For the transaction to be settled, it needs to be proven. You'll start with building the contract input, specifying:

  • the initial state
  • the identity of the transaction initiator
  • the transaction hash, which can be found in the explorer after sequencing
  • information about the blobs.
  • the password as a private input for proof generation in private_blob
  • blobs: full list of blobs in the transaction (must match the blob transaction)
  • index: each blob of a transaction must be proven separately for now, so you need to specify the index of the blob you're proving.
// Build the contract input
let inputs = ContractInput {
    initial_state: initial_state.as_digest(),
    identity: blob_tx.identity,
    tx_hash: blob_tx_hash,
    private_blob: sdk::BlobData(password),
    blobs: blobs,
    index: sdk::BlobIndex(0),
};
On the contract side

The contract is called "guest" in Risc0

These inputs are then used by the sdk to initialize the contract :

    // Parse contract inputs
    let (input, action) = sdk::guest::init_raw::<IdentityAction>();
  • The input variable is the above constructed ContractInput
  • The action contains the let action RegisterIdentity { account: identity }; defined in the blob.

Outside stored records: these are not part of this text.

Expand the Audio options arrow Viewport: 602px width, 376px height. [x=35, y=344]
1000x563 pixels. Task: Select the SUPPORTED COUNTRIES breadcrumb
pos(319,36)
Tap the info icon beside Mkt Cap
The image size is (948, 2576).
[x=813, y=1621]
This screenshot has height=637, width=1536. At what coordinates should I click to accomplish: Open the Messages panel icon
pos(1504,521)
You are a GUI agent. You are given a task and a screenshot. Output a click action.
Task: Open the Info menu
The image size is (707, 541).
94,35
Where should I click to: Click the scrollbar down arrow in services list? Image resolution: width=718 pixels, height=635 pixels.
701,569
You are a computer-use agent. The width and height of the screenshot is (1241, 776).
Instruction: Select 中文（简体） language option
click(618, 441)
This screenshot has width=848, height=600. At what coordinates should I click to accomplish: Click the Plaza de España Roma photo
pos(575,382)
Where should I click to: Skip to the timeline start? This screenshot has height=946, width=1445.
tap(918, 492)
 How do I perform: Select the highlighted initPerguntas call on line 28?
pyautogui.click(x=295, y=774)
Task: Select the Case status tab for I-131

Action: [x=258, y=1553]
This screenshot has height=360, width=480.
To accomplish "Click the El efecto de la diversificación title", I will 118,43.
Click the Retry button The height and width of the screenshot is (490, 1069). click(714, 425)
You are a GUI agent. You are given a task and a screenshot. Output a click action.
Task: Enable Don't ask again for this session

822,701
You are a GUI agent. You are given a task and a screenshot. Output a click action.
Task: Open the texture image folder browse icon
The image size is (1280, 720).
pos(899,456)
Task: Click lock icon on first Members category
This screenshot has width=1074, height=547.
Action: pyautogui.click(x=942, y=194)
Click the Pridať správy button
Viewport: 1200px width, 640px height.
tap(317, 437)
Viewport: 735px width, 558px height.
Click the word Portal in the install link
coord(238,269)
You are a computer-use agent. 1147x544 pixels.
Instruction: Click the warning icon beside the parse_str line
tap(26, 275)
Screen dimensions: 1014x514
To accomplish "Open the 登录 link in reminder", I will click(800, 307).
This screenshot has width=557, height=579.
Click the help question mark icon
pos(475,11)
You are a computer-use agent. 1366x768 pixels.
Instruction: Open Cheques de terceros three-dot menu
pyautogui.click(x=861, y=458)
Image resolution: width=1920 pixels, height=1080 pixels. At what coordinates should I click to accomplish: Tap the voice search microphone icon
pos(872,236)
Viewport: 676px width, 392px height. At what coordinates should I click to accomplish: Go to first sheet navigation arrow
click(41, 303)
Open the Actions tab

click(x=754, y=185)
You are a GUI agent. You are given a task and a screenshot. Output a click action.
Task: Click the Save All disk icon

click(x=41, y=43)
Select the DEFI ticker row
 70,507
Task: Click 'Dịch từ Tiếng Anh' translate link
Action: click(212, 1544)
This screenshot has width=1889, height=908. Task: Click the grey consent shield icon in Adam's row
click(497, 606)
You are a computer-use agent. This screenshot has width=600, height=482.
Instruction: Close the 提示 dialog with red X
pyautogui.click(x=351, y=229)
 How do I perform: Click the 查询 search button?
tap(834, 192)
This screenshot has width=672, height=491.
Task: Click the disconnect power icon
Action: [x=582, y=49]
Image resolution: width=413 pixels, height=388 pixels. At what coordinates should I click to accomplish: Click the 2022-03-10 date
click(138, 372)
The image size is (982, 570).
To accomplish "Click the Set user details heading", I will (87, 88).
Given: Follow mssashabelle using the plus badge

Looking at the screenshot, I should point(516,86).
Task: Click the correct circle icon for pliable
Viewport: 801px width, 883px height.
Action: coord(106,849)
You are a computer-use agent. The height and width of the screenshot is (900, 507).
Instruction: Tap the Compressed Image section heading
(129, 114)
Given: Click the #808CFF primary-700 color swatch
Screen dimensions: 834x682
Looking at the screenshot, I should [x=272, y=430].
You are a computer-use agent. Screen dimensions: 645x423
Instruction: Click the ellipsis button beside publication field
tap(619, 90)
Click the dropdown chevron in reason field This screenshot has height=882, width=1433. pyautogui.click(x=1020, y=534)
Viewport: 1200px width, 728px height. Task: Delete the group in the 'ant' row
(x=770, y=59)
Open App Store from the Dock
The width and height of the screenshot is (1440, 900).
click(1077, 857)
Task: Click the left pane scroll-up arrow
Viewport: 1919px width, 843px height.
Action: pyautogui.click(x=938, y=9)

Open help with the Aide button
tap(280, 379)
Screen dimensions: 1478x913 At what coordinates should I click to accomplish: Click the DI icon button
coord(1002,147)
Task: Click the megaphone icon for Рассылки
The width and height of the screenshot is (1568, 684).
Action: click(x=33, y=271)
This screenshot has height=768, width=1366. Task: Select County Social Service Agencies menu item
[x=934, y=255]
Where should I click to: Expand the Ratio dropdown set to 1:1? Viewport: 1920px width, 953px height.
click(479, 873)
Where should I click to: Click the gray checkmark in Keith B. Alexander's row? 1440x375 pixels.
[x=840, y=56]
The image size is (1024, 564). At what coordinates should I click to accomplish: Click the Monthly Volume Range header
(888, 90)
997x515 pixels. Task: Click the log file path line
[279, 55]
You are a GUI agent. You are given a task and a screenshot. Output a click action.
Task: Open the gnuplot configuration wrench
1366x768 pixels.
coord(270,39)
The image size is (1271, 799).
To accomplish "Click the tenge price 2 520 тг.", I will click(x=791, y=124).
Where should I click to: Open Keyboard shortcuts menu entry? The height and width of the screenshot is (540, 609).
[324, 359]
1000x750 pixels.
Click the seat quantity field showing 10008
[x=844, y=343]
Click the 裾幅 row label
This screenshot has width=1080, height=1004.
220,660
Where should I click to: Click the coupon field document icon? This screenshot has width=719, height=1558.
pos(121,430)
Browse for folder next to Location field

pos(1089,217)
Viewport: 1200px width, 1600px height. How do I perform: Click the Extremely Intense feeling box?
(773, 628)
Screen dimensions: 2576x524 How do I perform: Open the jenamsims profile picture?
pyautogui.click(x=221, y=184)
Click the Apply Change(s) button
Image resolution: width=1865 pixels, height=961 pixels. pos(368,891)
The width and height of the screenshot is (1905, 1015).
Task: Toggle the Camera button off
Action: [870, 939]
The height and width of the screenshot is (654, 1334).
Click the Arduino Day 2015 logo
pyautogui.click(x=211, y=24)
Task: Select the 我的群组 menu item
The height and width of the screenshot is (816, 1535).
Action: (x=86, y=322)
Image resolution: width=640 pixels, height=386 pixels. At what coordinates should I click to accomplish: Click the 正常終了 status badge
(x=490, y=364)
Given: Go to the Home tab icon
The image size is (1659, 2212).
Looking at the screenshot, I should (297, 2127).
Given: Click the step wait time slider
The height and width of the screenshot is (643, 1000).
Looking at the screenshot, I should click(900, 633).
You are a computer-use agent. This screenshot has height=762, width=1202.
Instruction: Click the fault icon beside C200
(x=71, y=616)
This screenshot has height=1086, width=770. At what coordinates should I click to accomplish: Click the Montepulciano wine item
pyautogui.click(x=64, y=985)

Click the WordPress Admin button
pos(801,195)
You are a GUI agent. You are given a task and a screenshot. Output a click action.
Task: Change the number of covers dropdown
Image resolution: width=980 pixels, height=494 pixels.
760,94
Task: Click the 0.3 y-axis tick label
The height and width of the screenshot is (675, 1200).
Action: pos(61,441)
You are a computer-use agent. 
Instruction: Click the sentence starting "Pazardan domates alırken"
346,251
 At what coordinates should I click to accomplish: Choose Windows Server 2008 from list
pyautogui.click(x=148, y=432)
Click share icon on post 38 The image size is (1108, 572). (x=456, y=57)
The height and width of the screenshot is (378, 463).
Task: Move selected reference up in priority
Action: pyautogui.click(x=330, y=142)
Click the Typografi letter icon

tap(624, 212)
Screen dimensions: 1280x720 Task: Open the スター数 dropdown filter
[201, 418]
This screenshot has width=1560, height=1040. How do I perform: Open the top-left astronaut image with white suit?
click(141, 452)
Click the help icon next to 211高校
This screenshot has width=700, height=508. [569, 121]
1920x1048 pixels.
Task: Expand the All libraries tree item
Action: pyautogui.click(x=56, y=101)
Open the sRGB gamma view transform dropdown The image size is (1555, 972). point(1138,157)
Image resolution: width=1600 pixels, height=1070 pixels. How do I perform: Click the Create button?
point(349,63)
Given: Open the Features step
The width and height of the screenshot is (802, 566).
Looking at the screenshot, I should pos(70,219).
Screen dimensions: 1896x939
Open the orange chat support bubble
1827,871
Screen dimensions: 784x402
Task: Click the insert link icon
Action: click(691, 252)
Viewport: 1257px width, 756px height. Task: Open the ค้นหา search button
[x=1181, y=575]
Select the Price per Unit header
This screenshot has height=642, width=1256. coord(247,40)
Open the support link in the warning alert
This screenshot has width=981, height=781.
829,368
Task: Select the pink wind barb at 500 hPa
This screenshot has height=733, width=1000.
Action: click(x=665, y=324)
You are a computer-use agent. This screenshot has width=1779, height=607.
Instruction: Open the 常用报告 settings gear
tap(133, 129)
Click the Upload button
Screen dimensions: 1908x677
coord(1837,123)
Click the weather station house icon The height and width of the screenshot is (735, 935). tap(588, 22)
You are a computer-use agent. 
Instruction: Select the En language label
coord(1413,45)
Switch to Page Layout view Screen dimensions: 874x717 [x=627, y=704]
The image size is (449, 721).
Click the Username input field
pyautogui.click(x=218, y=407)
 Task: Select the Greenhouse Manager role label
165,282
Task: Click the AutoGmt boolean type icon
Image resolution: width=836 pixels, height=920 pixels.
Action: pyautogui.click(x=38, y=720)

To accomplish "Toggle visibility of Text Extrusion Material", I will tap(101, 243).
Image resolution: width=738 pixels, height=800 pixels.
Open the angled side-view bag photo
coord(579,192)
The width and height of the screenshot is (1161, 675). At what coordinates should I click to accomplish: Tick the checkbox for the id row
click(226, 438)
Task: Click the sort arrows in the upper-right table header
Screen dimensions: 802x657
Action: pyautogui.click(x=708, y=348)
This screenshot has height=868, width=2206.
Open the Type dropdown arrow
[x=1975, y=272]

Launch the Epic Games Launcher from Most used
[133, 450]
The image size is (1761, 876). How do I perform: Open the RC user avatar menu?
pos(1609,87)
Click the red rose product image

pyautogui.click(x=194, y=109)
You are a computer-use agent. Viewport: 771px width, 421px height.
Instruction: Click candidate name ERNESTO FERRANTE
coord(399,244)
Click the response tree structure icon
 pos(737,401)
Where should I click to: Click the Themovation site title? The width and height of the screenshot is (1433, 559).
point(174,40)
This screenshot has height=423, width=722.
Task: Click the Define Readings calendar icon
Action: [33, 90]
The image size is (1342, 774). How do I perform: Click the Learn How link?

The password is retrieved by the guest:

    // Extract private information
    let password = from_utf8(&input.private_blob.0).unwrap();

The action is then handled by the contract:

    // We clone the inital state to be updated
    let mut next_state: Identity = input.initial_state.clone();

    // Execute the given action
    let res = sdk::identity_provider::execute_action(&mut next_state, action, password);

And the contract then commits the new state:

    sdk::guest::commit(input, next_state, res);

If you look at the implementation of this guest::commit function, you will find the HyleOutput mentionned in Transaction on Hyle.

Verify an identity

The process is the same as for registering a new identity, but the action is different:

let action = VerifyIdentity {
    account: identity,
    nonce,
};

Check the full annotated code in our GitHub example.